Ezbere çözümlerin başında “birlik olmalı” belirlemesi geliyor. Sanılıyor ki, birlik olununca sorunlar büyük oranda aşılabilecektir.

Birlik ise bir türlü olmuyor. Birlik çabalarının birisi bitip diğeri başlıyor ama önemli bir sonuç alınamıyor.

Sosyalist hareket en büyük birlik deneyimini ÖDP ile yaşadı ve tam bir fiyaskoyla sonuçlandı. Bu fiyaskonun ardından kimsede birliğe güven kalmadı, haklı olarak kalmadı.

O birliğin bozulmasının nedeni içeriye sızmış liberaller değildi, ÖDP’nin Devrimci Yol’un sıçrama tahtası olarak görülmesiydi. Almanya’da iki yıl bu partinin koordinasyon kurulunda bulundum. O yıllarda partilerin ülke dışında örgüt kurmaları yasak olduğu için Almanya Komitesine, Almanya Koordinasyon Kurulu deniliyordu.

Devrimci Yol ile Kurtuluş arasında 1980 öncesinden gelen bitmemiş hesapların burada gündeme gelmesi, DY’nin ÖDP’yi toparlanmasının aracı olarak kullanmaya çalışması, bu partinin sonu oldu. Kağıt üzerinde devam etti ama ilk çıkışındaki umudu ve kitleselliği yakalayamadı.

İki yılın ardından henüz Türkiye’de sorunlar açık olarak başlamamışken küçük olmayan bir taraftar kitlesiyle birlikte ayrıldık. Ne haliniz varsa görün!

Ülke dışında sahne küçük olduğu için sorunların gerçek nedenleri daha kolay görülebiliyordu. Bir yıl sonra aynı sorunlar Türkiye’de de görülmeye başlandı.

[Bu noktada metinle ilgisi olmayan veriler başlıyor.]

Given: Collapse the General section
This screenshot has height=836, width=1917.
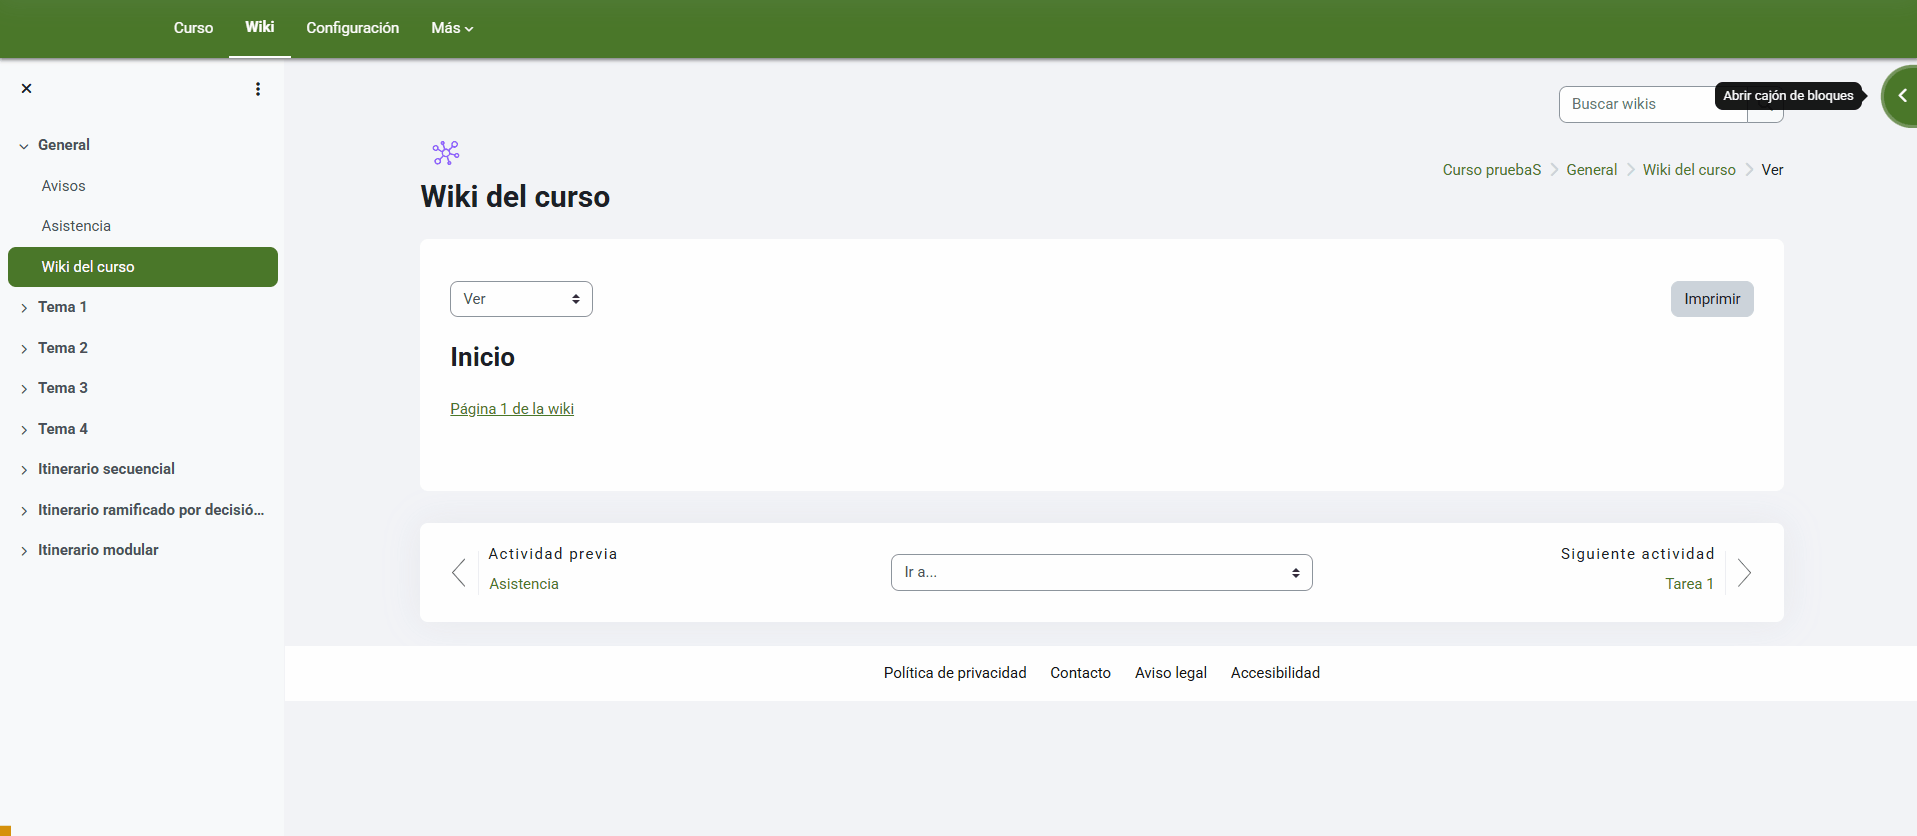Looking at the screenshot, I should point(24,146).
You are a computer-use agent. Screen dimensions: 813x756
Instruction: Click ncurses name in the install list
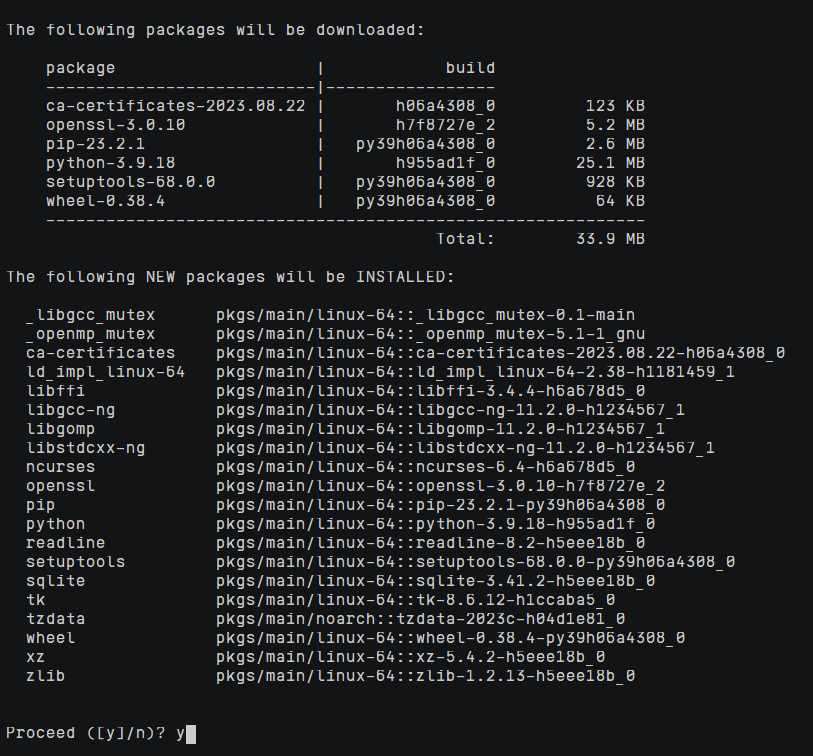click(61, 467)
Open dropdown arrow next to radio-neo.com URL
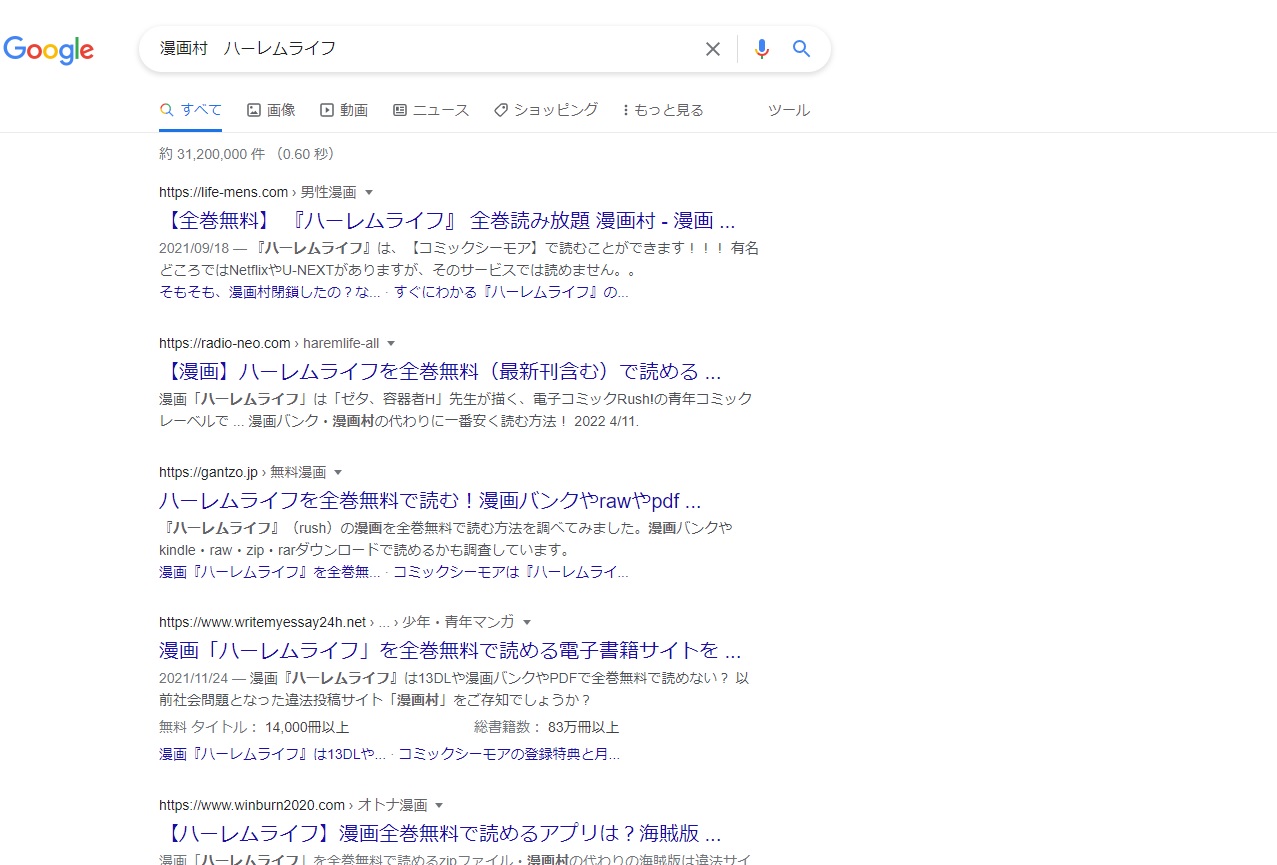This screenshot has height=865, width=1277. tap(391, 343)
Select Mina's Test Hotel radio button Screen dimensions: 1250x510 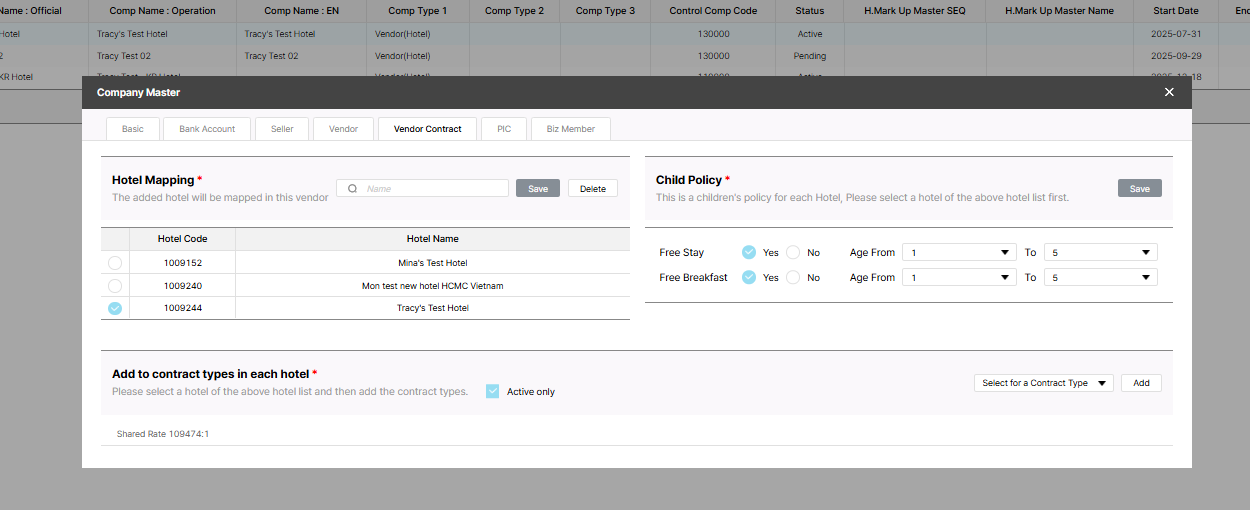pos(115,263)
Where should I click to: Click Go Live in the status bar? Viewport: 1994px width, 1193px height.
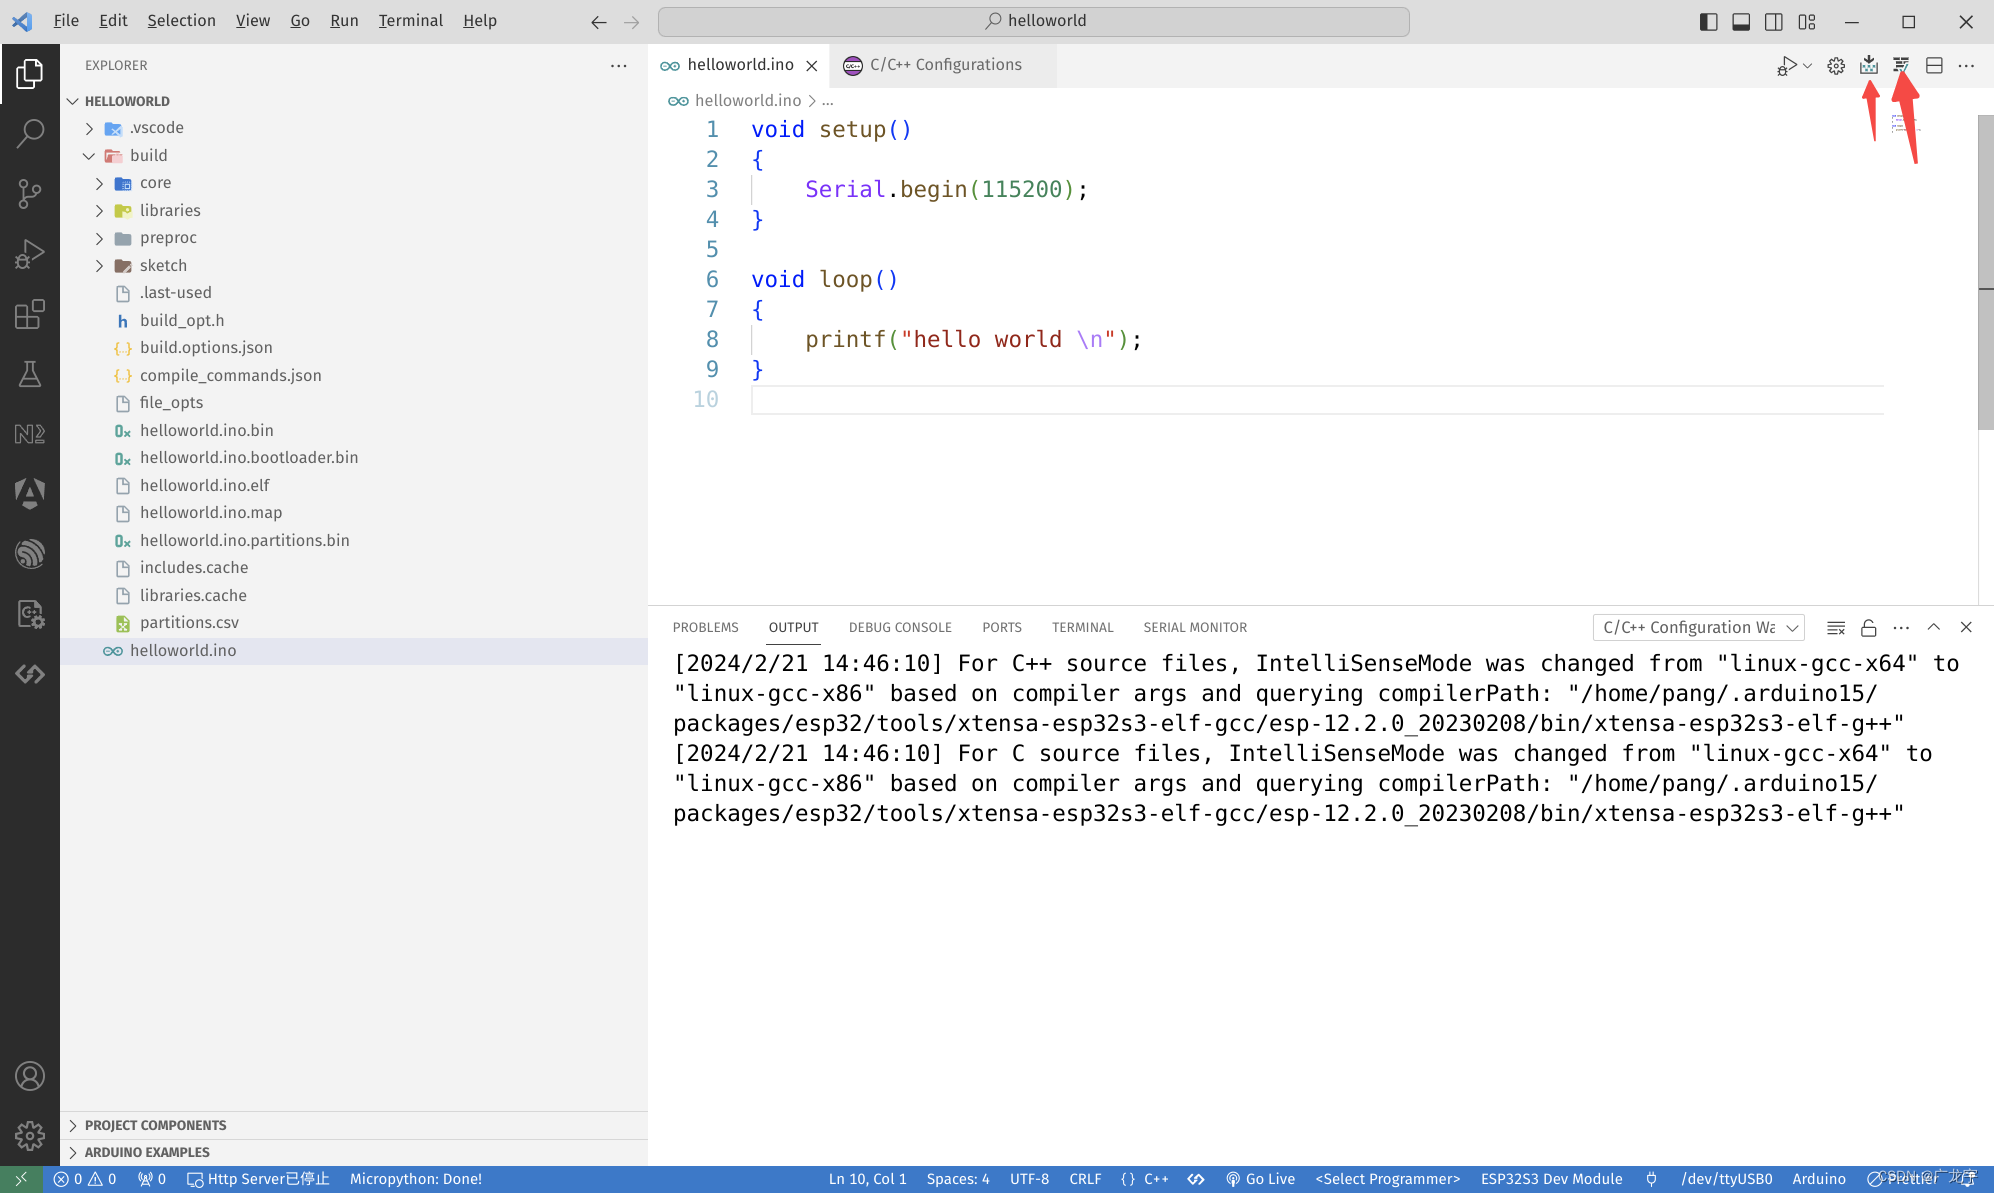point(1262,1179)
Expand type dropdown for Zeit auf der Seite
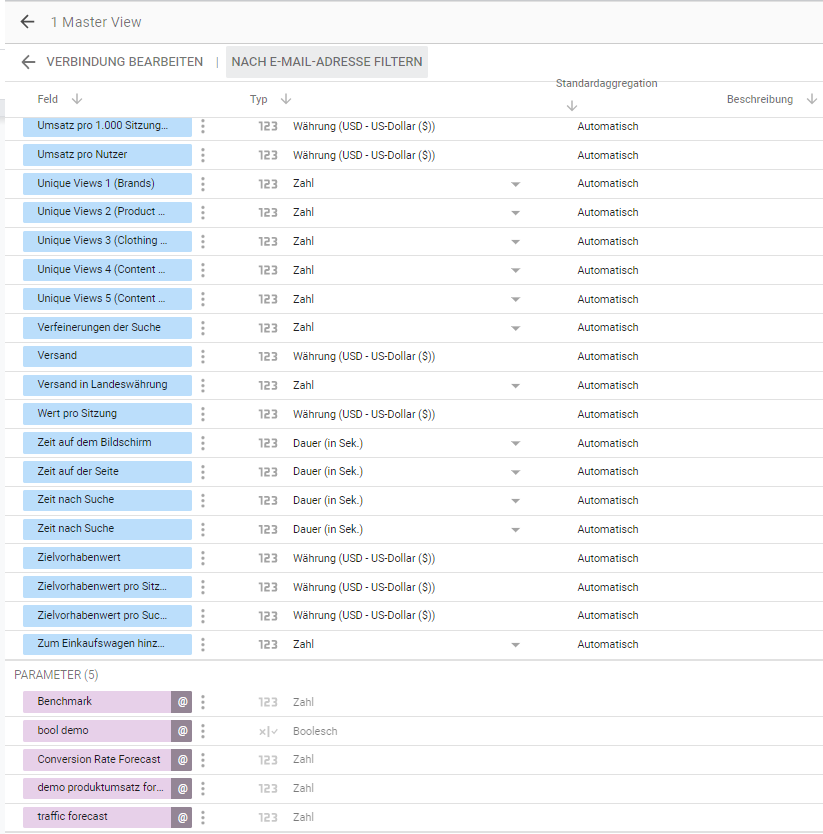This screenshot has width=823, height=834. tap(515, 472)
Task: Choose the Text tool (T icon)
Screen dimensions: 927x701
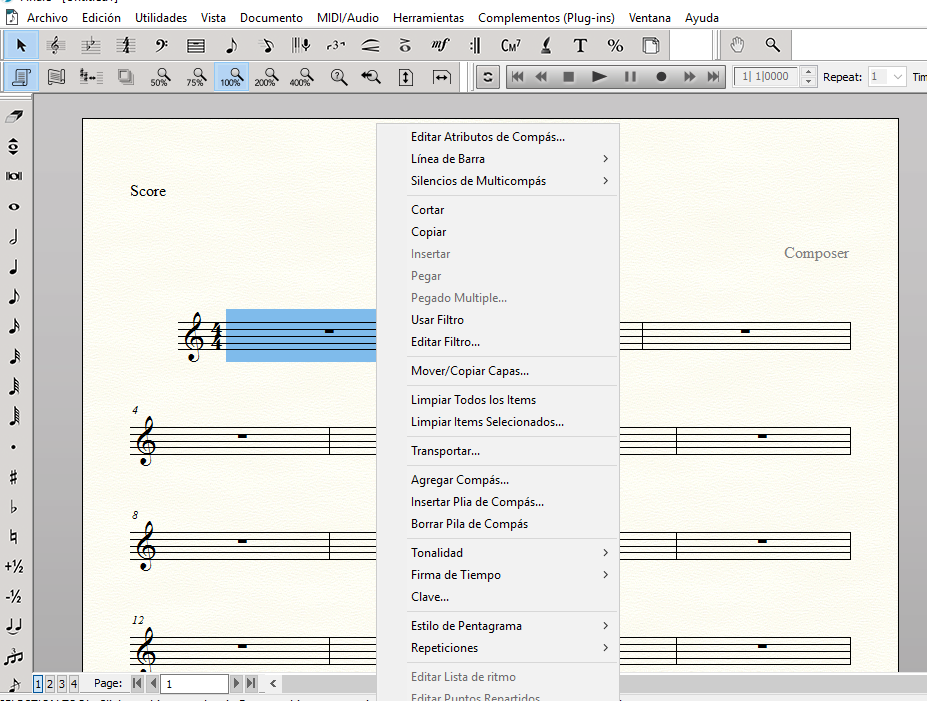Action: click(x=580, y=45)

Taban demokrasisi imiş, demokratik işleyiş imiş, aşkın ve devrimin partisi imiş; bunlar hikayeydi. Yaşanılan pratiğin bunlarla herhangi bir ilgisi yoktu.

Çok sayıda tartışma toplantısı yapıldı. Anlamı yoktu çünkü bazı kişiler kendilerini 1980 öncesinde sanıyorlar ve büyük örgüt havasından çıkamıyorlardı.

Türkiye’deki çalışmanın Almanya’ya taşınamayacağını savunuyorlardı ve bu şekilde de orijinal bir şey söylediklerini sanıyorlardı.

1980’li yılların başlarında Devrimci İşçi bu belirlemeyi yaparken önemli bir noktaya işaret ediyordu. Bundan ilerisine de gidemiyordu. Almanya farklı bir ülkeydi ve buradaki çalışma Türkiye’dekinin kopyası olamazdı. Doğru, ama ne olabilirdi; buna cevap yoktu.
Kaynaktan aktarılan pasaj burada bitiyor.